**Records for the task:**
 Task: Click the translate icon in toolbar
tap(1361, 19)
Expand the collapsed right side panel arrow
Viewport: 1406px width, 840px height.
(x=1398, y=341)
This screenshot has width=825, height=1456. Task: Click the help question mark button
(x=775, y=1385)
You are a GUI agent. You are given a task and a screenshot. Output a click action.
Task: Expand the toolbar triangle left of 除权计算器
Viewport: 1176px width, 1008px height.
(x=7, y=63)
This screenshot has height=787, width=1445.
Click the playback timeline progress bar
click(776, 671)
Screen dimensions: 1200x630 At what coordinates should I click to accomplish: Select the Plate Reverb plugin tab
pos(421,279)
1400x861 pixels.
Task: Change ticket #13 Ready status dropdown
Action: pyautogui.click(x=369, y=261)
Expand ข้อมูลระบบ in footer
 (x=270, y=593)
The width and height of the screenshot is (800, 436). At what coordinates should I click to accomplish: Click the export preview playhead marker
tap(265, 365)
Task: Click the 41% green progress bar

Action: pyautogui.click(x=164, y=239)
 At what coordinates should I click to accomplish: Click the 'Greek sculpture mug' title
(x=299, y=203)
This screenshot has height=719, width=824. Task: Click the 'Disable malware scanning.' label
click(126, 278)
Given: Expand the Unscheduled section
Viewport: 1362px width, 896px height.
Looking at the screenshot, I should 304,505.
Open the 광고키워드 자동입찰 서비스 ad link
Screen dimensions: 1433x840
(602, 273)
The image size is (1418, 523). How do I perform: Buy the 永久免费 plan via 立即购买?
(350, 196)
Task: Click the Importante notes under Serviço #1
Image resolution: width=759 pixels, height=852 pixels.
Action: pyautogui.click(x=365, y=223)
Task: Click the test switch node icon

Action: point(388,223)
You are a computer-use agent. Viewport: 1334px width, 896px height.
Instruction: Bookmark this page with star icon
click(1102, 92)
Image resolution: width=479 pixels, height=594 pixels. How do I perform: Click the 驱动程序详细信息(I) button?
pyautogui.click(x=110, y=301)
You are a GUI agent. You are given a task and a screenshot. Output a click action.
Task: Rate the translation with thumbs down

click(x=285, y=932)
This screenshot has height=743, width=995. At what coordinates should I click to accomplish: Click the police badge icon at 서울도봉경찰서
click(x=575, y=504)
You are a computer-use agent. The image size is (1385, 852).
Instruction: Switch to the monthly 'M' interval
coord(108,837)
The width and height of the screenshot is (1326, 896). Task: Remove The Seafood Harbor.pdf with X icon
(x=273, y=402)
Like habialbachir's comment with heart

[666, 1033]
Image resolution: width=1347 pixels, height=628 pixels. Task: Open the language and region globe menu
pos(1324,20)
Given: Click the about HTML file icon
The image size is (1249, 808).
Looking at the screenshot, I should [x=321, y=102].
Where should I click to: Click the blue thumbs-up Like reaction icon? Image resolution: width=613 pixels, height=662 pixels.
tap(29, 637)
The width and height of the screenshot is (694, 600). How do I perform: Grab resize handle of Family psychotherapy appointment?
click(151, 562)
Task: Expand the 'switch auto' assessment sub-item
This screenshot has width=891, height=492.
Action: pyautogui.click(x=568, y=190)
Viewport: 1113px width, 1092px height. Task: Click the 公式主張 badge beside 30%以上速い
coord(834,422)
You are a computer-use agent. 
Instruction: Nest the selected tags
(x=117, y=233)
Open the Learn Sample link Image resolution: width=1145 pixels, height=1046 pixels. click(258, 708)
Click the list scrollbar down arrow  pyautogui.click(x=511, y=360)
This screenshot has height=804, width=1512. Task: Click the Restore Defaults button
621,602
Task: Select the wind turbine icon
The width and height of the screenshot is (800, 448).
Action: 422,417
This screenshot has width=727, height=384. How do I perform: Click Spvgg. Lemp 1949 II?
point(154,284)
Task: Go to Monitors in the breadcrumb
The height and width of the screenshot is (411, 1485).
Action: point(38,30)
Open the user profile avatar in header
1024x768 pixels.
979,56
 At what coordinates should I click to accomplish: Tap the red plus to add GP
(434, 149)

**Task:**
Restate, word for word, the final stretch of the entries above: the line containing "The width and height of the screenshot is (1326, 896)." and every line after it, up to and including the last.

**Answer to this task:**
The width and height of the screenshot is (1326, 896). Task: Remove The Seafood Harbor.pdf with X icon
(x=273, y=402)
Like habialbachir's comment with heart

[666, 1033]
Image resolution: width=1347 pixels, height=628 pixels. Task: Open the language and region globe menu
pos(1324,20)
Given: Click the about HTML file icon
The image size is (1249, 808).
Looking at the screenshot, I should [x=321, y=102].
Where should I click to: Click the blue thumbs-up Like reaction icon? Image resolution: width=613 pixels, height=662 pixels.
tap(29, 637)
The width and height of the screenshot is (694, 600). How do I perform: Grab resize handle of Family psychotherapy appointment?
click(151, 562)
Task: Expand the 'switch auto' assessment sub-item
This screenshot has width=891, height=492.
Action: pyautogui.click(x=568, y=190)
Viewport: 1113px width, 1092px height. Task: Click the 公式主張 badge beside 30%以上速い
coord(834,422)
You are a computer-use agent. 
Instruction: Nest the selected tags
(x=117, y=233)
Open the Learn Sample link Image resolution: width=1145 pixels, height=1046 pixels. click(258, 708)
Click the list scrollbar down arrow  pyautogui.click(x=511, y=360)
This screenshot has height=804, width=1512. Task: Click the Restore Defaults button
621,602
Task: Select the wind turbine icon
The width and height of the screenshot is (800, 448).
Action: 422,417
This screenshot has width=727, height=384. How do I perform: Click Spvgg. Lemp 1949 II?
point(154,284)
Task: Go to Monitors in the breadcrumb
The height and width of the screenshot is (411, 1485).
Action: point(38,30)
Open the user profile avatar in header
1024x768 pixels.
979,56
 At what coordinates should I click to accomplish: Tap the red plus to add GP
(434, 149)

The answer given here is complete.